What is the number of lines in the data that contain "Director"? Respond with nothing else.

Extracted material Start Marker

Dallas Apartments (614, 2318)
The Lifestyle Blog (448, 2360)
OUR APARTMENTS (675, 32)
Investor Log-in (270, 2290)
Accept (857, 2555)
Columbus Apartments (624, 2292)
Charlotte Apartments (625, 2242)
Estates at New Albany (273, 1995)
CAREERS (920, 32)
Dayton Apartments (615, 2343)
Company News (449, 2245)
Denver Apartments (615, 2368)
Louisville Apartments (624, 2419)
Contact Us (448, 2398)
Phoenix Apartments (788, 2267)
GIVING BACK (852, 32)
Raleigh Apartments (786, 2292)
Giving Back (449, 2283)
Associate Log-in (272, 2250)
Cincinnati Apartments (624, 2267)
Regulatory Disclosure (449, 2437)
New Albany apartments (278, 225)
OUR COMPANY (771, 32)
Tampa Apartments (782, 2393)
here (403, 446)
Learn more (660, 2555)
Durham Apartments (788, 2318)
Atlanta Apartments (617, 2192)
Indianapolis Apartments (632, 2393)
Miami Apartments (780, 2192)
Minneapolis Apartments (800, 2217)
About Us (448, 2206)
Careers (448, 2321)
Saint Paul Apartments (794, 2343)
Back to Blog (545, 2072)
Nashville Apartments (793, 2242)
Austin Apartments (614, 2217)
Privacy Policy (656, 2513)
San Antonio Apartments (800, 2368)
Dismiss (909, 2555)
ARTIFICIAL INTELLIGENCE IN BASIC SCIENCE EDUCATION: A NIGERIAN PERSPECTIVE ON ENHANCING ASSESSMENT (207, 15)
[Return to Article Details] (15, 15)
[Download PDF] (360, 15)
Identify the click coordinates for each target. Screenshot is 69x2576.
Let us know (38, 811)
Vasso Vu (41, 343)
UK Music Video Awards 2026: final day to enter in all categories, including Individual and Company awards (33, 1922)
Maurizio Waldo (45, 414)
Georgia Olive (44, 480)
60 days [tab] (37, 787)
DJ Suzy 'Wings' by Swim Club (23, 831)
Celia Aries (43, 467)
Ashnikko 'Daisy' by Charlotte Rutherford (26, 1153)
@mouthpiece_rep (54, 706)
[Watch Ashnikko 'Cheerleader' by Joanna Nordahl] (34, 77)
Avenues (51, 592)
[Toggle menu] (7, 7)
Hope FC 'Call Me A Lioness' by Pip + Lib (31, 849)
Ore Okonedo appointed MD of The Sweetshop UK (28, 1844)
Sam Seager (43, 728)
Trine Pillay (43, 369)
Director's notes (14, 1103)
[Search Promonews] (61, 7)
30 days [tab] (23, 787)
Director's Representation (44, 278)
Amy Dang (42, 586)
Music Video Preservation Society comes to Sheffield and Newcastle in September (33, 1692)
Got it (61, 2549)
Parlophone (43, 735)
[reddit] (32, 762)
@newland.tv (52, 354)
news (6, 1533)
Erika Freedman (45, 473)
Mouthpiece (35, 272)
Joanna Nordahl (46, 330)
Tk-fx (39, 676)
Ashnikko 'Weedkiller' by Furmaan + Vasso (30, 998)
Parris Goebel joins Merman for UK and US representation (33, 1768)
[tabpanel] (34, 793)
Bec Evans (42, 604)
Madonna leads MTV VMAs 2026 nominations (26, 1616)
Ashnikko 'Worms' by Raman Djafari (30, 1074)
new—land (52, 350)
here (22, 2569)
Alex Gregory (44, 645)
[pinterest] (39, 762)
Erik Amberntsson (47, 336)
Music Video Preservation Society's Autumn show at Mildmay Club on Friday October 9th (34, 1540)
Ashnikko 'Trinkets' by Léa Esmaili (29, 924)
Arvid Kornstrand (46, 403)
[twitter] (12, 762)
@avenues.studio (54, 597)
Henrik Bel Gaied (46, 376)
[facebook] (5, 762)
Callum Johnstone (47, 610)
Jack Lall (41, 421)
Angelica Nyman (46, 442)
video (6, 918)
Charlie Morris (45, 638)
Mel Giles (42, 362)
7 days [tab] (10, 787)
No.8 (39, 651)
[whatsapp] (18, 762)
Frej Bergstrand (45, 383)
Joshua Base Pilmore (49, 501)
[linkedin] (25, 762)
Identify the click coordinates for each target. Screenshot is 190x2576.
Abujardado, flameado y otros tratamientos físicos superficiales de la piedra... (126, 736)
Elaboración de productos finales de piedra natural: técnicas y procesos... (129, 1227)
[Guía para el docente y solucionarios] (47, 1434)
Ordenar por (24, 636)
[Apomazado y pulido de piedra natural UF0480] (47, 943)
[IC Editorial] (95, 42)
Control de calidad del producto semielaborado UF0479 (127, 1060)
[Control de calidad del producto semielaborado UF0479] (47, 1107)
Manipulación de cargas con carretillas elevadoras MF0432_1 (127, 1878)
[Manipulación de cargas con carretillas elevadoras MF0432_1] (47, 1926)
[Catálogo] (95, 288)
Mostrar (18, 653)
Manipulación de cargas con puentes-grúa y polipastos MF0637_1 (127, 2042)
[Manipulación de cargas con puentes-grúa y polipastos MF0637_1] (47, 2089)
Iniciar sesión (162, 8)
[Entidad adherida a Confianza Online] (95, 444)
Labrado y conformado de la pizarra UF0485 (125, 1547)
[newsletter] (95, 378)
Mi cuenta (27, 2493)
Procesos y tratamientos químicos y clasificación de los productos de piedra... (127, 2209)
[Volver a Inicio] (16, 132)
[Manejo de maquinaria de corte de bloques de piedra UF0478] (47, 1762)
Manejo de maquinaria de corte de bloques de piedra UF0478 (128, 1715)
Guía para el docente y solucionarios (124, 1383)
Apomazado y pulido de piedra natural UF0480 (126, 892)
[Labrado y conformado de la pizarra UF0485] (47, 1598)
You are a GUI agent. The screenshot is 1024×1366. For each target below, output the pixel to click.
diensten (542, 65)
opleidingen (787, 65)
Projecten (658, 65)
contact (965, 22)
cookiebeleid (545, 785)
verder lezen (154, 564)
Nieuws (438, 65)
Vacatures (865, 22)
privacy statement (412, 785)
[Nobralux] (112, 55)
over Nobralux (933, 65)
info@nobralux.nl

Extracted material End Marker

* Result of this exercise
2